The head of state urged the debate on Sunday after receiving a letter from a terminally ill man who is fighting for the legalisation of mercy killing.
Afflicted with advanced muscular dystrophy, 60-year-old Piergiorgio Welby wrote to the president saying that he wanted the right to die in dignity and that Italians should have the same access to euthanasia as "the Swiss, Belgians and the Dutch".
Welby, who was diagnosed with his disease when he was a teenager, is no longer able to move. He breathes through a respirator, communicates via a voice synthesiser and receives nourishment through a feeding tube. "When a terminally ill person decides to give up those he loves, his friends and life itself, and asks to be able to end a cruelly biological survival, I believe that will should be respected," Welby wrote in his open letter to Napolitano.
The president wrote back saying he had been "deeply moved and touched" by Welby's words and that he wanted lawmakers to debate the euthanasia issue.
"The only unjustifiable response would be silence," he said.

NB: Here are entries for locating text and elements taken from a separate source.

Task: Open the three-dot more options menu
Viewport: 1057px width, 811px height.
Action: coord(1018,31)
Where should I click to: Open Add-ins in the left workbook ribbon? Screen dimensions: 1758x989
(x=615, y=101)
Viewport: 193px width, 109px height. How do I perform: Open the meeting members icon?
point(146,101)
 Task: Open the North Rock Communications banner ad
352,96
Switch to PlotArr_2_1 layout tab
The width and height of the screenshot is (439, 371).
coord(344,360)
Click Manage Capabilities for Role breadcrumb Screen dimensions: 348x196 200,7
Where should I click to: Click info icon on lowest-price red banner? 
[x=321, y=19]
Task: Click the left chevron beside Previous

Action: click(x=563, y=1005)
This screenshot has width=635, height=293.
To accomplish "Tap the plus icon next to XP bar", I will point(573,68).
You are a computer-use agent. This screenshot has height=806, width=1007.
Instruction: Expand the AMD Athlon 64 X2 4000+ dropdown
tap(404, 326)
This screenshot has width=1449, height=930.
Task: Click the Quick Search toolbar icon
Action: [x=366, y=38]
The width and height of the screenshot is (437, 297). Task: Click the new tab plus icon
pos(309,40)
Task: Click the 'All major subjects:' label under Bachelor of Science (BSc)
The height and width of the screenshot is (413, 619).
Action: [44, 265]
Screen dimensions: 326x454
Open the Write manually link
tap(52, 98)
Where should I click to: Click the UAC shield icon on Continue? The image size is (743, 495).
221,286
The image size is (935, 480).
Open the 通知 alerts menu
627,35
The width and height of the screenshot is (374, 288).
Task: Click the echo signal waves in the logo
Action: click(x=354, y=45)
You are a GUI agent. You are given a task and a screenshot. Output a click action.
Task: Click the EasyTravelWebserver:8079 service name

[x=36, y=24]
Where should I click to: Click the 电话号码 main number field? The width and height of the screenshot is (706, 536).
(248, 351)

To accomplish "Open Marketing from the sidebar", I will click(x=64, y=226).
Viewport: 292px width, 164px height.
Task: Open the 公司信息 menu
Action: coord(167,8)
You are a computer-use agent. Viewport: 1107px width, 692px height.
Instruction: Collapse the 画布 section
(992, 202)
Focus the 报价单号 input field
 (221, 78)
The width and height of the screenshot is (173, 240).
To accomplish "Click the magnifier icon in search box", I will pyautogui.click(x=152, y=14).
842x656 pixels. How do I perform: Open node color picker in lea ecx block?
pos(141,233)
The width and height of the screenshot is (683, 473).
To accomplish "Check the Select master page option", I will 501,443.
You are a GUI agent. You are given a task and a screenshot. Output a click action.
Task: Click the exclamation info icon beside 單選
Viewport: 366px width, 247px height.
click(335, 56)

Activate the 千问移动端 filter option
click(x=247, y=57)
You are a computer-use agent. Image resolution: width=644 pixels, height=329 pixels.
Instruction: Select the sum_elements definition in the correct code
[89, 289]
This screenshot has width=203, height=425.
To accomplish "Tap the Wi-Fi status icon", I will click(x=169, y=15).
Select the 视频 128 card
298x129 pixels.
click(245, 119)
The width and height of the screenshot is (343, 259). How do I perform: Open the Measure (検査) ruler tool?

But the call caused a predictable split among lawmakers, many of whom are Catholics and follow the Church's teaching that life should end at the moment of natural death. As it stands, euthanasia is illegal in Italy, as it is in most countries, and doctors who perform it face up to 15 years in jail.
Cardinal Javier Lozano Barragan, who acts as the Vatican's health minister, sought to quash the issue on Monday by saying that "for the Church, euthanasia amounts to murder, it's as simple as that, and therefore it can never be allowed".
"It's forbidden by the fifth commandment. God's law is extremely clear on this and there is no room for misunderstanding - one must not kill," the cardinal said. "Catholic parliamentarians must act with consistency," he added.
Politicians on both sides of the political divide echoed the Church's line.
Culture Minister Francesco Rutelli, a member of the centre-left, Catholic Daisy party, said that "we are against euthanasia - the centre left is against euthanasia". But the minister also said it was "absurd" to transfer a "purely medical, human, scientific debate" to the political arena.
Health Minister Livia Turco, a member of the Democratic Left, also said she was against euthanasia. Forza Italia, the party of opposition chief and former premier Silvio Berlusconi, said that opening a political debate on the issue would mean "splitting the country in two without obtaining any positive results".
Former foreign minister Gianfranco Fini, who heads the rightist National Alliance (AN), said that "laws which allow people to kill themselves are unacceptable and should be that way for everyone, not just Catholics". Premier Romano Prodi, a practising Catholic, has not yet commented on the question.
But some centre-left lawmakers hailed Napolitano for raising the issue and accused euthanasia critics of bowing to the Church.
The Radicals, a strongly anti-clericalist party in the nine-way governing coalition, said that "we believe Italians are far ahead of their politicians on this matter". It cited surveys showing that 58% of Italians support mercy killing.
Assisted suicide is legal in Switzerland, Belgium, the Netherlands and the US state of Oregon.